**READING PASSAGE**
# Drug repurposing based on Network Proximity

In [1]:
import numpy as np
import pandas as pd
from copy import deepcopy

import networkx as nx

import os
import time

from collections import Counter

import random as random

import networkx as nx

from multiprocessing import Pool


In [2]:
# import the protein interactome dataset

df_ppi = pd.read_csv("ng_ppi.txt", sep="\t", header=None)


# rename the columns
df_ppi.rename(columns={0:"proteinA", 1:"proteinB"}, inplace=True)

# clean the dataset
df_ppi.drop_duplicates(inplace=True)
df_ppi.dropna(inplace=True)


# remove self loops

bool_list = (~(df_ppi["proteinA"]  == df_ppi["proteinB"])).to_list()

(Stored data entries)
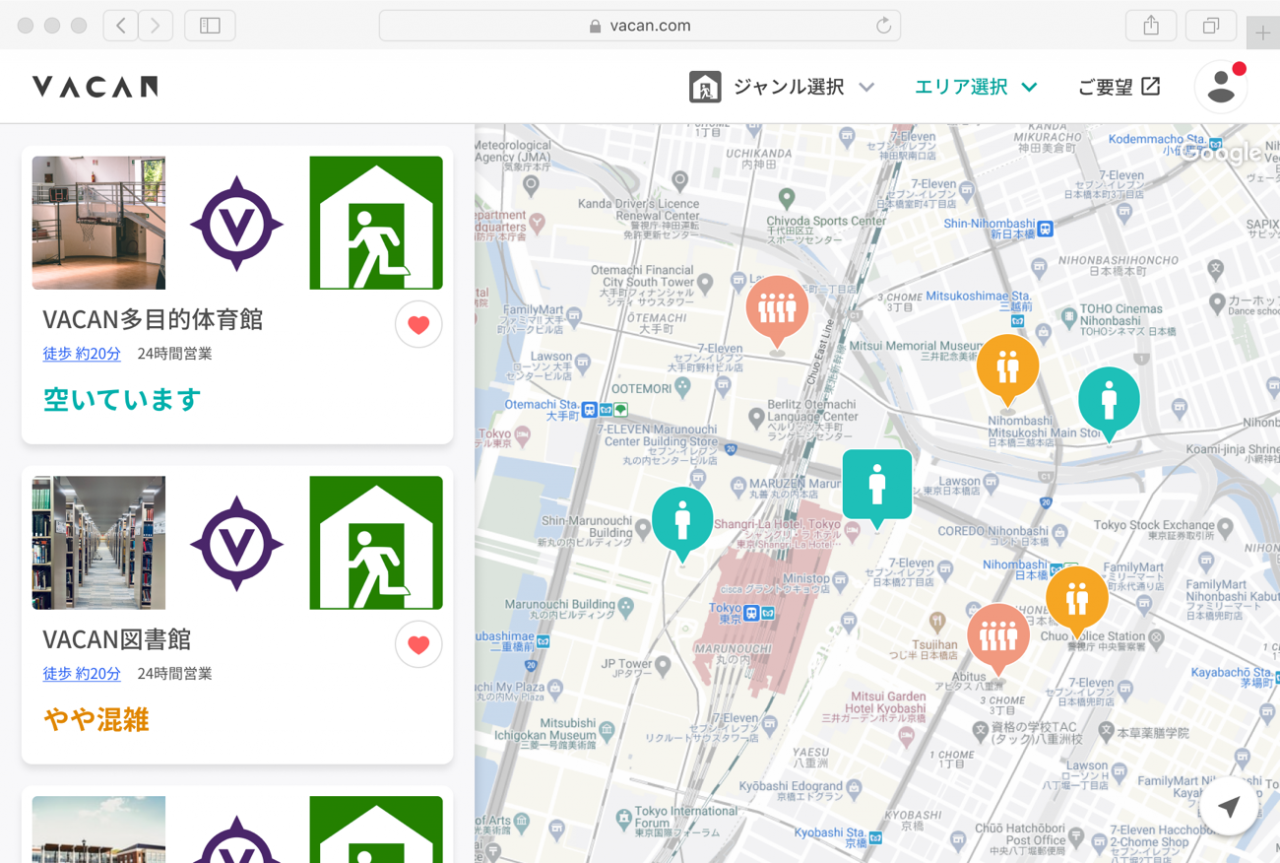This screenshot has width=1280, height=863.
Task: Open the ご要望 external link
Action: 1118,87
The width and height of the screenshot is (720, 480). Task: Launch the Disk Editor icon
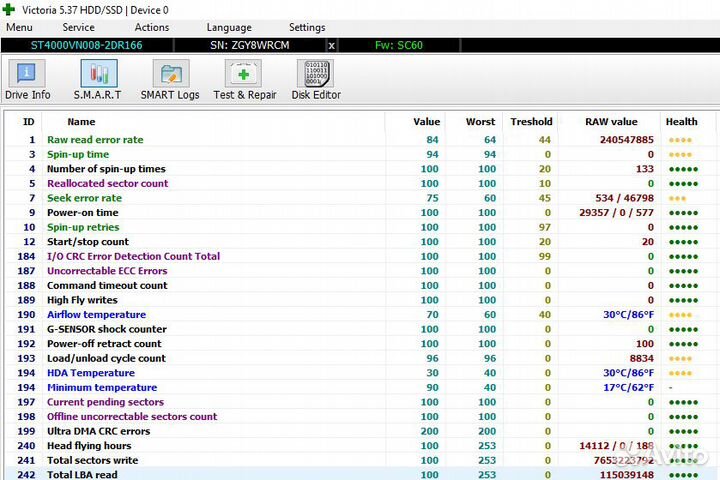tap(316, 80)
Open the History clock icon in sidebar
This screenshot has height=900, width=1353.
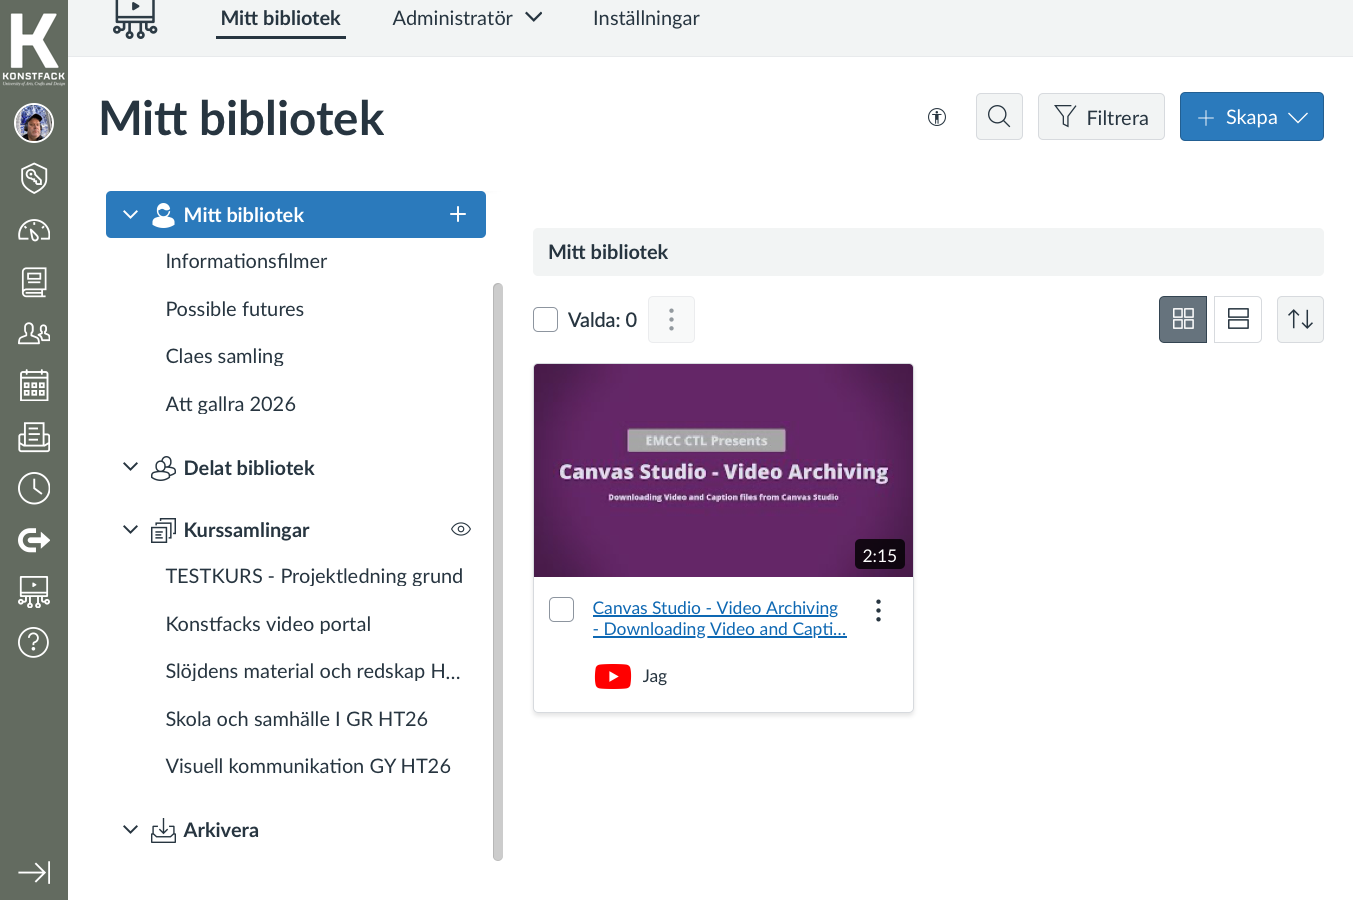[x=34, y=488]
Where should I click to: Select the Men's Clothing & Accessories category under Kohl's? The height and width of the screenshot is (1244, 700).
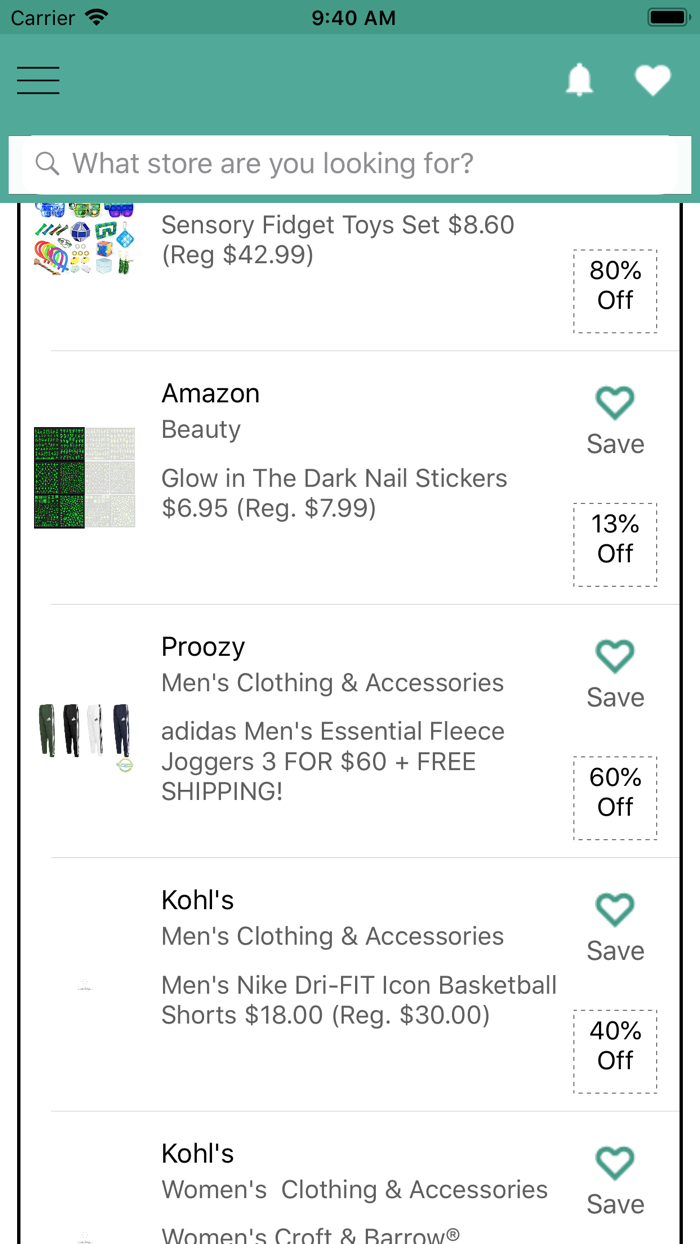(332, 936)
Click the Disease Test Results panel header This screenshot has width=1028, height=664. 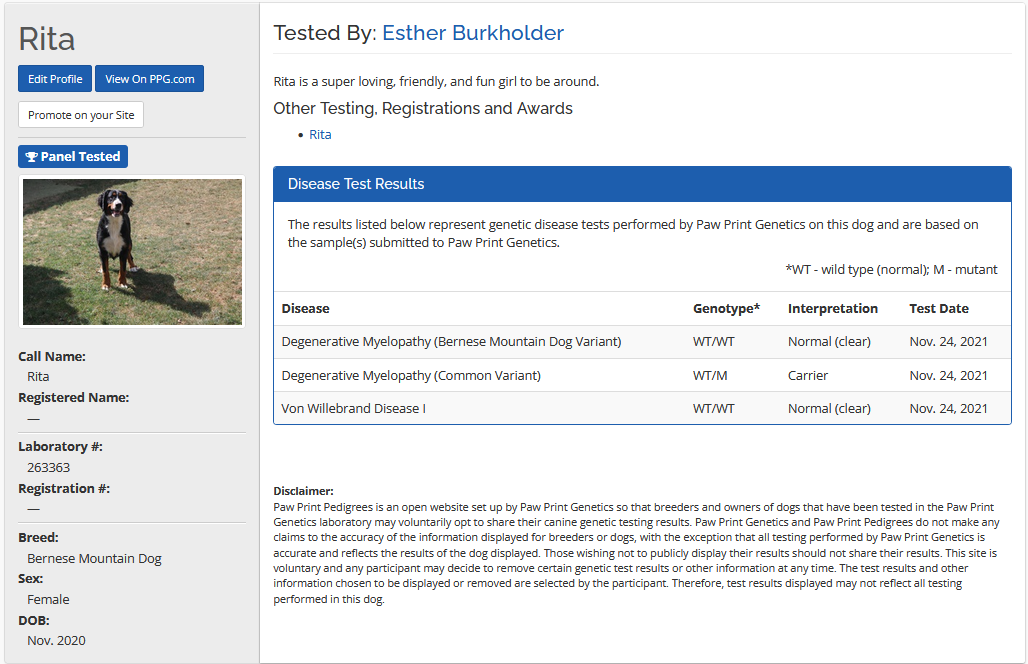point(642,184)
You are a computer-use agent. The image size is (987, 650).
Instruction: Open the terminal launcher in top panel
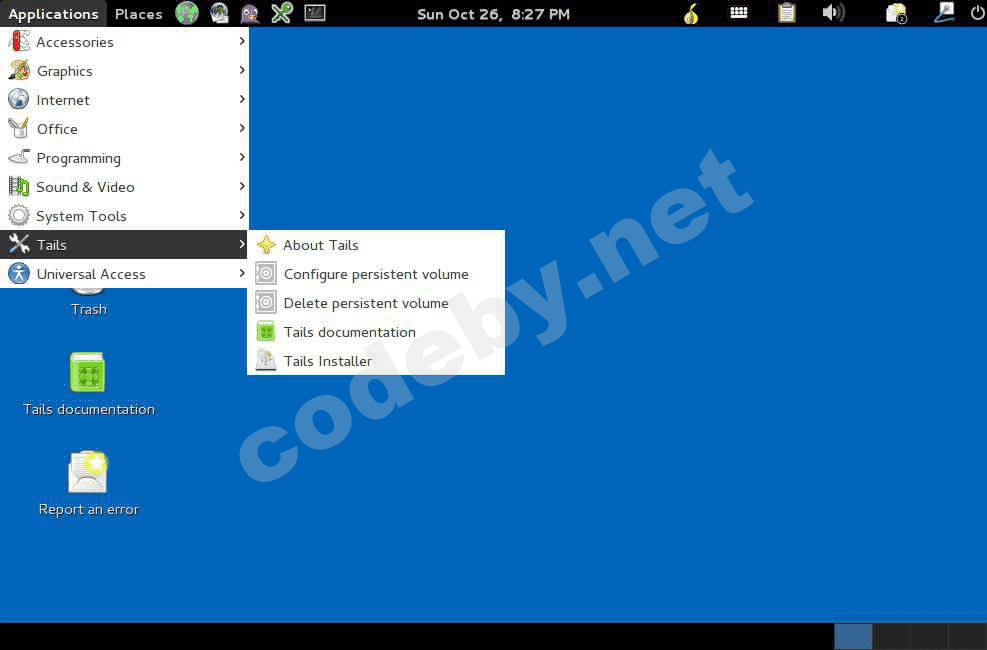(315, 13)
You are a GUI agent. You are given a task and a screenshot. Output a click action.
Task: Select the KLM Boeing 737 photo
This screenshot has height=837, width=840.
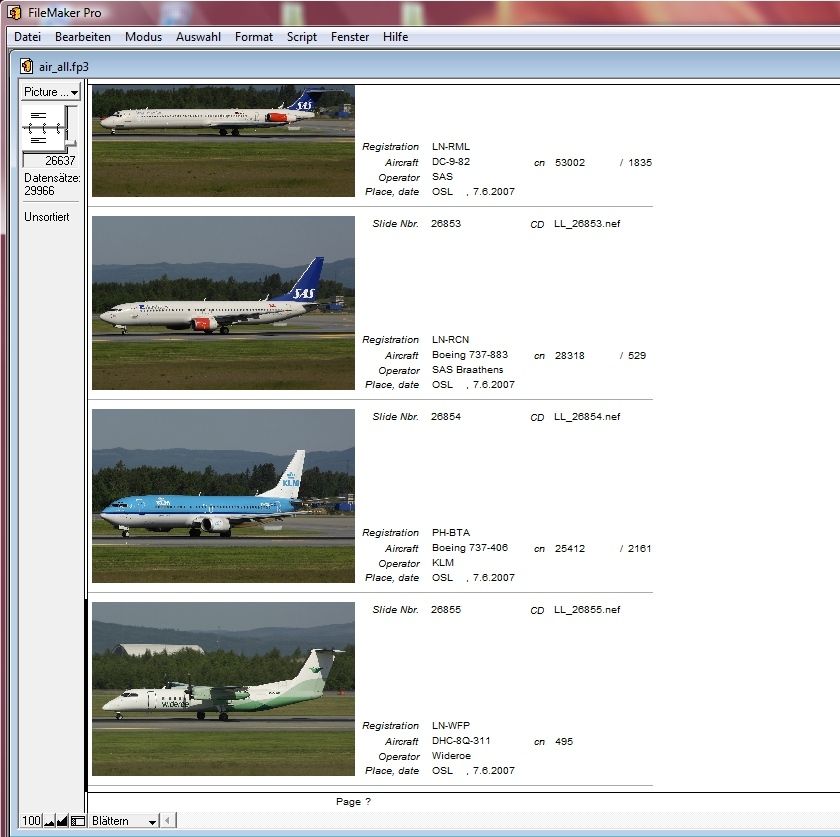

**WHAT THIS TASK INVOLVES**
Extend the notebook on drug repurposing by network proximity, picking up directly after its final line of code.

**ANSWER TO THIS EXERCISE**
df_ppi = df_ppi.loc[bool_list, :]


# Quicker method to construct graph directly from pandas dataframe
# see documentation for better understanding
# https://networkx.org/documentation/stable/reference/generated/networkx.convert_matrix.from_pandas_edgelist.html


G = nx.from_pandas_edgelist(df_ppi, source="proteinA", target = "proteinB")


# let's work only with Largest Connected Component
# Connected component?? 

# get all connected components
components = nx.connected_components(G)

# sort them in descending order by number of nodes in each broken connected components
lcclist = sorted(list(components), key = len, reverse=True)

# G1 represents the LCC and we will be working on only this from now onwards.
G1 = nx.subgraph(G, lcclist[0])

# calculate number of nodes, no. of edges
print("Number of nodes in network: ",G1.number_of_nodes())
print("Number of nodes in edges: ",G1.number_of_edges())



Number of nodes in network:  14710
Number of nodes in edges:  117269


In [3]:
# list of proteins in LCC of ng_ppi
nodes_ppi_lcc = list(G1.nodes())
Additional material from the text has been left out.